**TASK ITEM**
Apart from the pictures, every entry must be retyped exactly.

===== DATA RECORDS =====

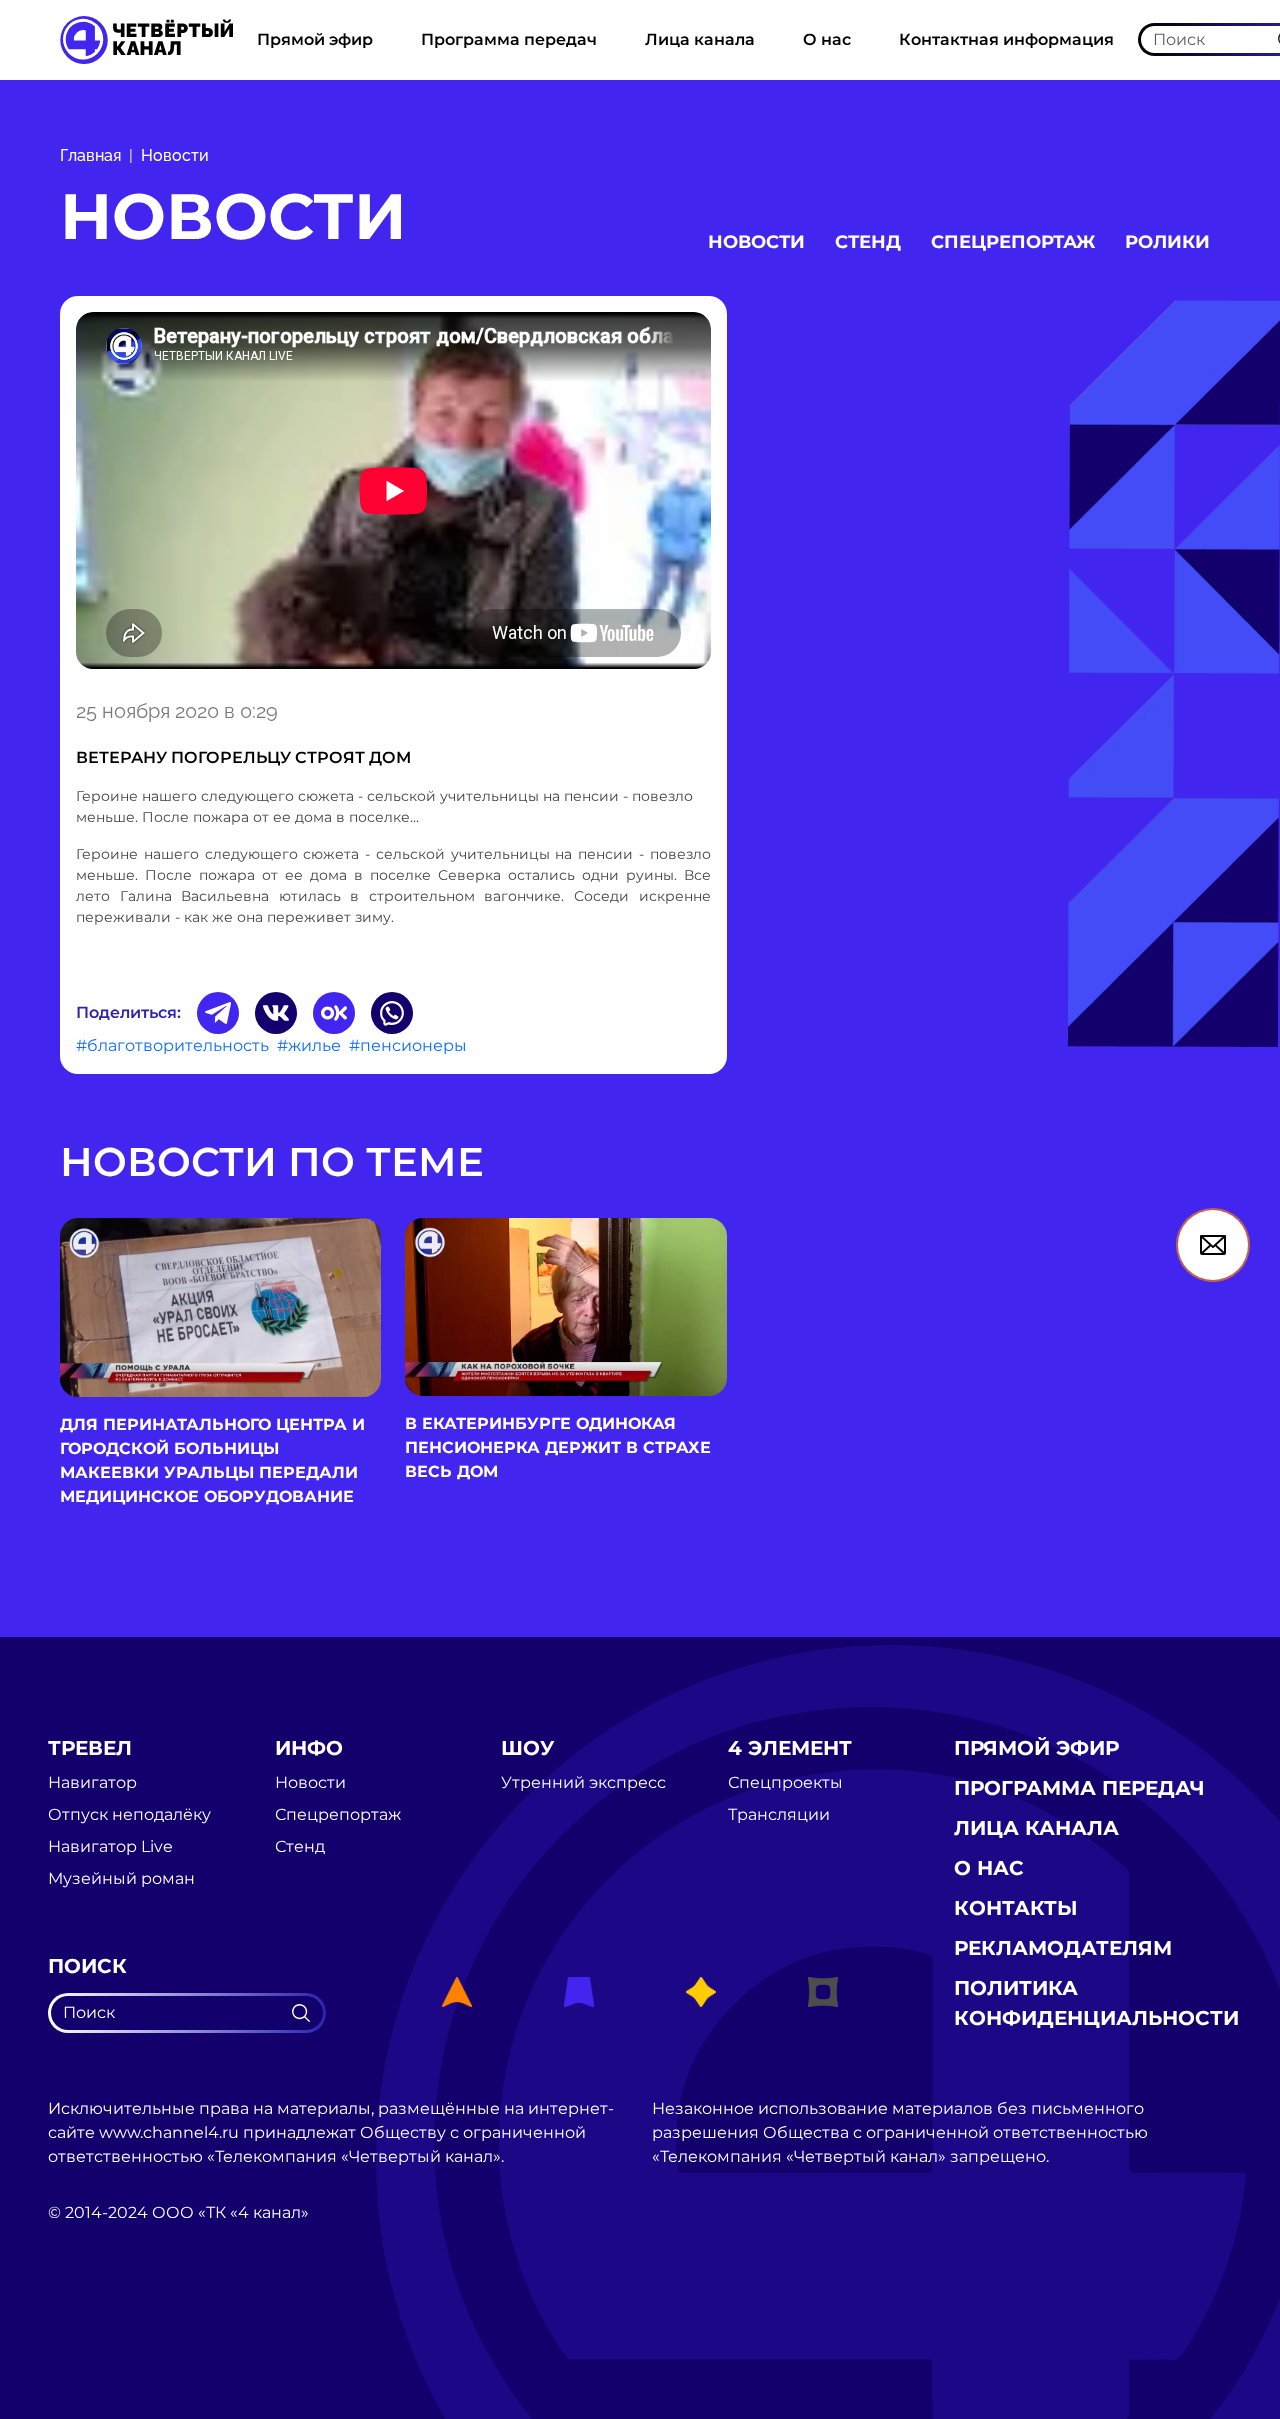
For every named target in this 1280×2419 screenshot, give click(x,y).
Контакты (1016, 1908)
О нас (827, 39)
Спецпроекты (785, 1783)
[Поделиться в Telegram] (218, 1013)
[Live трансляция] (92, 2325)
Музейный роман (121, 1879)
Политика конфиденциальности (1096, 2003)
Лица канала (700, 39)
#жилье (309, 1045)
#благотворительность (172, 1045)
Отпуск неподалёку (129, 1815)
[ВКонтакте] (276, 1013)
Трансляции (779, 1815)
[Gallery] (393, 494)
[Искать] (301, 2013)
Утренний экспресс (583, 1783)
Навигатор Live (110, 1847)
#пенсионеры (408, 1045)
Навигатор (92, 1783)
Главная (90, 155)
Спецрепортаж (1013, 242)
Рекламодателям (1063, 1948)
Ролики (1167, 242)
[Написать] (1213, 1245)
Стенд (868, 242)
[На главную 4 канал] (146, 38)
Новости (175, 155)
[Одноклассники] (334, 1013)
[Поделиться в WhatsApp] (392, 1013)
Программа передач (509, 39)
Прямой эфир (315, 39)
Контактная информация (1006, 39)
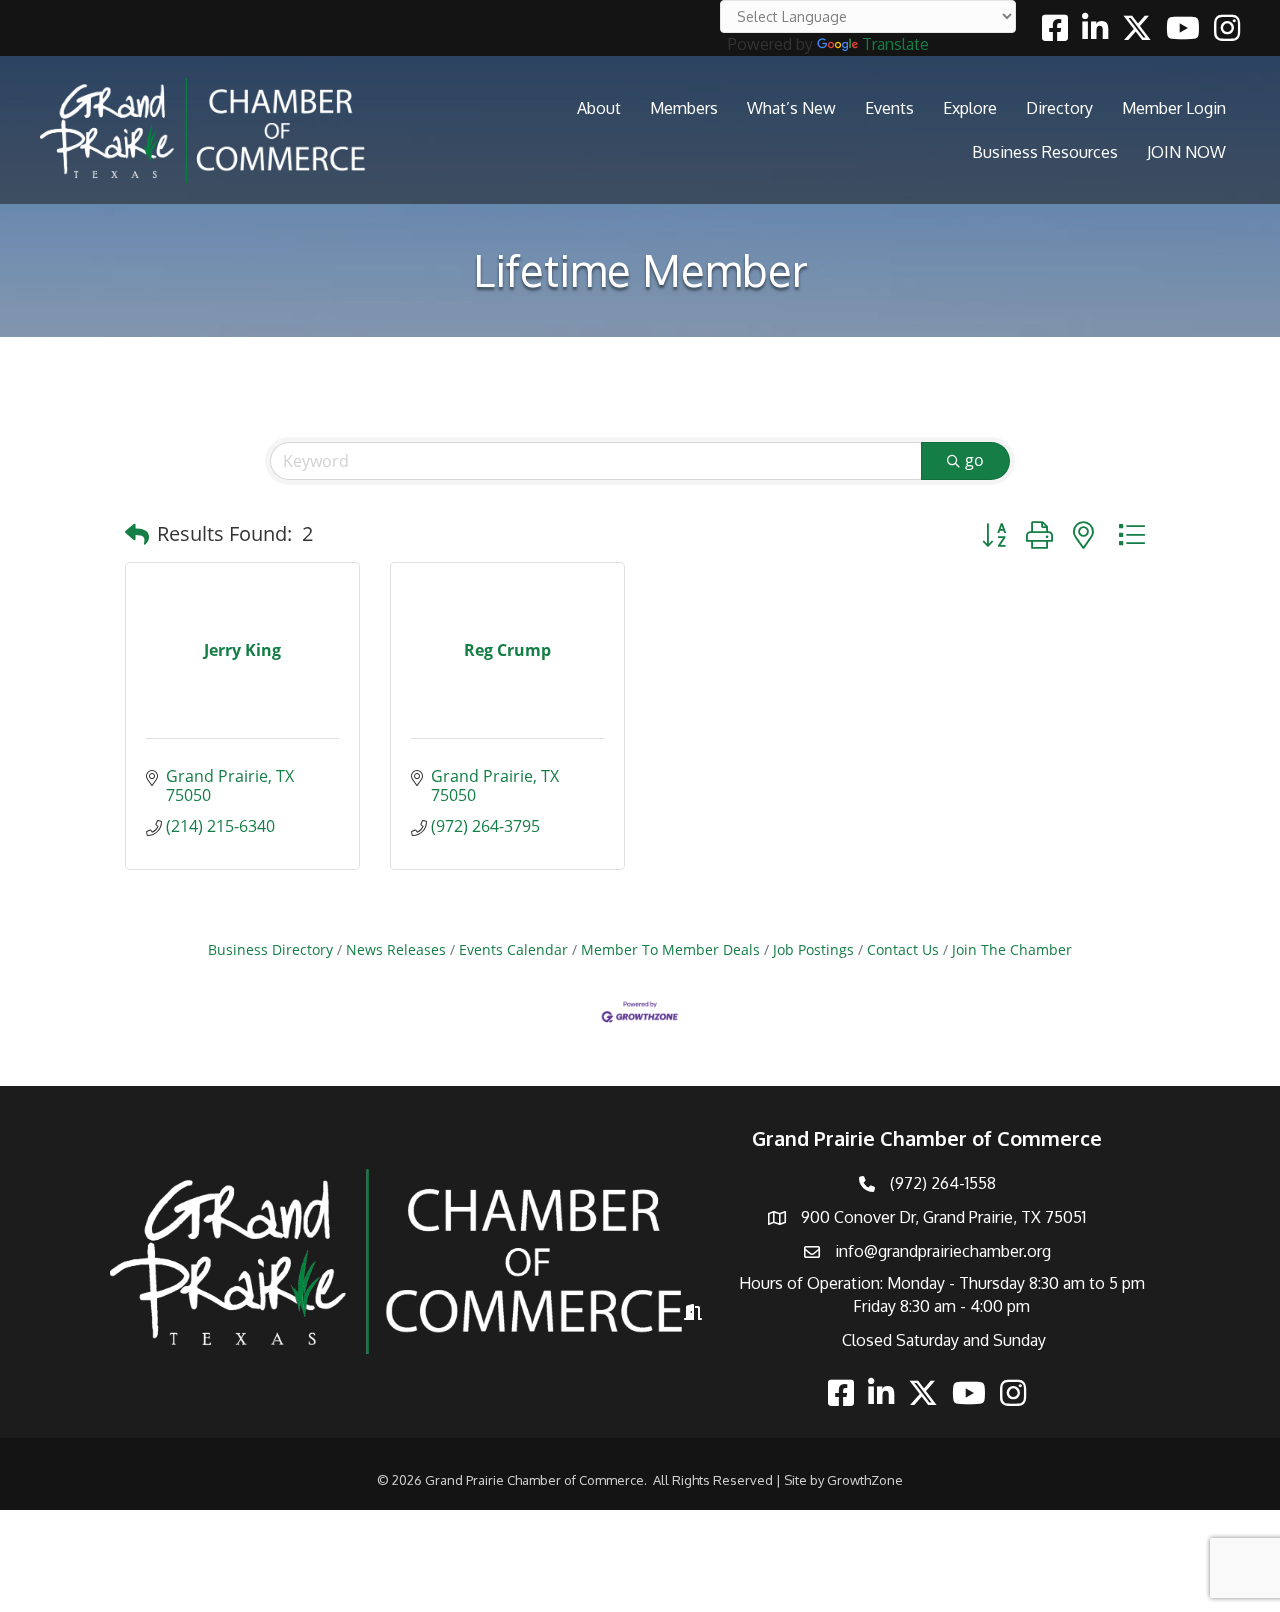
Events (889, 108)
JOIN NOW (1186, 152)
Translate (895, 44)
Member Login (1174, 108)
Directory (1059, 108)
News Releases (396, 949)
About (599, 108)
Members (684, 108)
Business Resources (1045, 152)
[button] (137, 534)
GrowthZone (865, 1480)
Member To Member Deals (670, 949)
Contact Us (903, 949)
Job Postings (813, 949)
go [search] (974, 460)
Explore (970, 108)
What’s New (791, 108)
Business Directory (270, 949)
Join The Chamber (1012, 949)
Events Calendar (513, 949)
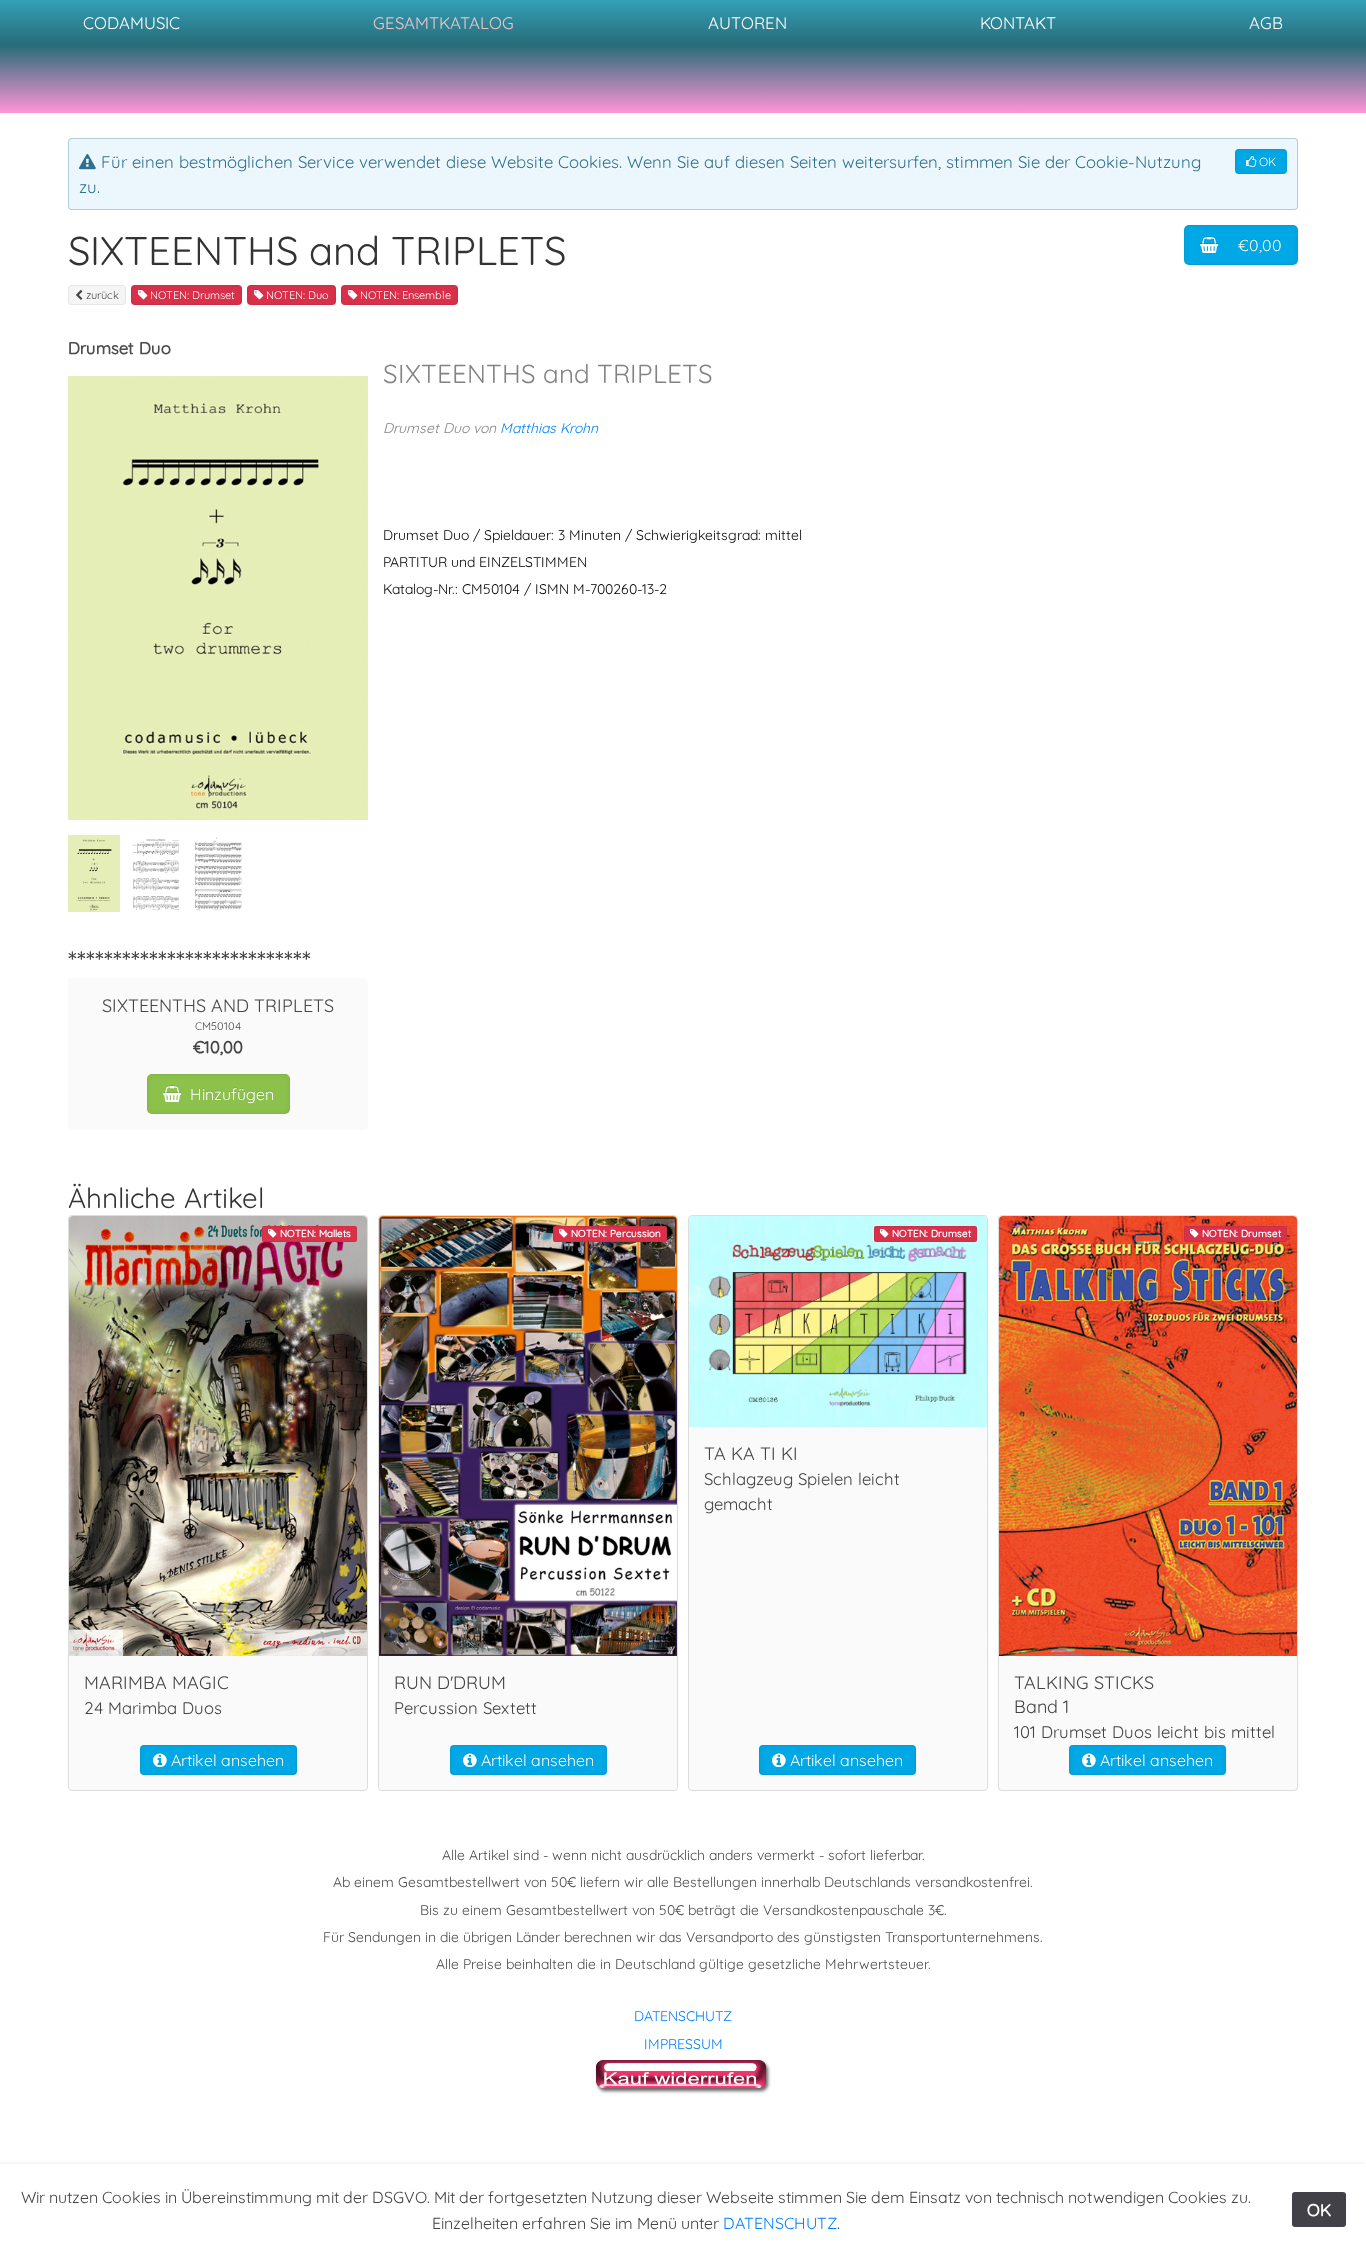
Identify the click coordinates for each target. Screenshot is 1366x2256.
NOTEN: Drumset (191, 295)
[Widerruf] (683, 2073)
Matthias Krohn (549, 428)
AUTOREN (747, 22)
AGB (1266, 22)
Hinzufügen (230, 1094)
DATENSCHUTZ (683, 2016)
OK (1266, 161)
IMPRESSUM (683, 2044)
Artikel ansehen (225, 1760)
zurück (101, 295)
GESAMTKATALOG (443, 22)
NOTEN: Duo (296, 295)
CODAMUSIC (131, 22)
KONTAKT (1018, 22)
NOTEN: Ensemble (404, 295)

=====

**TASK OUTPUT**
For every named target in this 1280×2419 screenshot, give click(x,y).
Контакты (1016, 1908)
О нас (827, 39)
Спецпроекты (785, 1783)
[Поделиться в Telegram] (218, 1013)
[Live трансляция] (92, 2325)
Музейный роман (121, 1879)
Политика конфиденциальности (1096, 2003)
Лица канала (700, 39)
#жилье (309, 1045)
#благотворительность (172, 1045)
Отпуск неподалёку (129, 1815)
[ВКонтакте] (276, 1013)
Трансляции (779, 1815)
[Gallery] (393, 494)
[Искать] (301, 2013)
Утренний экспресс (583, 1783)
Навигатор Live (110, 1847)
#пенсионеры (408, 1045)
Навигатор (92, 1783)
Главная (90, 155)
Спецрепортаж (1013, 242)
Рекламодателям (1063, 1948)
Ролики (1167, 242)
[Написать] (1213, 1245)
Стенд (868, 242)
[На главную 4 канал] (146, 38)
Новости (175, 155)
[Одноклассники] (334, 1013)
[Поделиться в WhatsApp] (392, 1013)
Программа передач (509, 39)
Прямой эфир (315, 39)
Контактная информация (1006, 39)
Events (889, 108)
JOIN NOW (1186, 152)
Translate (895, 44)
Member Login (1174, 108)
Directory (1059, 108)
News Releases (396, 949)
About (599, 108)
Members (684, 108)
Business Resources (1045, 152)
[button] (137, 534)
GrowthZone (865, 1480)
Member To Member Deals (670, 949)
Contact Us (903, 949)
Job Postings (813, 949)
go [search] (974, 460)
Explore (970, 108)
What’s New (791, 108)
Business Directory (270, 949)
Join The Chamber (1012, 949)
Events Calendar (513, 949)
Identify the click coordinates for each target. Screenshot is 1366x2256.
NOTEN: Drumset (191, 295)
[Widerruf] (683, 2073)
Matthias Krohn (549, 428)
AUTOREN (747, 22)
AGB (1266, 22)
Hinzufügen (230, 1094)
DATENSCHUTZ (683, 2016)
OK (1266, 161)
IMPRESSUM (683, 2044)
Artikel ansehen (225, 1760)
zurück (101, 295)
GESAMTKATALOG (443, 22)
NOTEN: Duo (296, 295)
CODAMUSIC (131, 22)
KONTAKT (1018, 22)
NOTEN: Ensemble (404, 295)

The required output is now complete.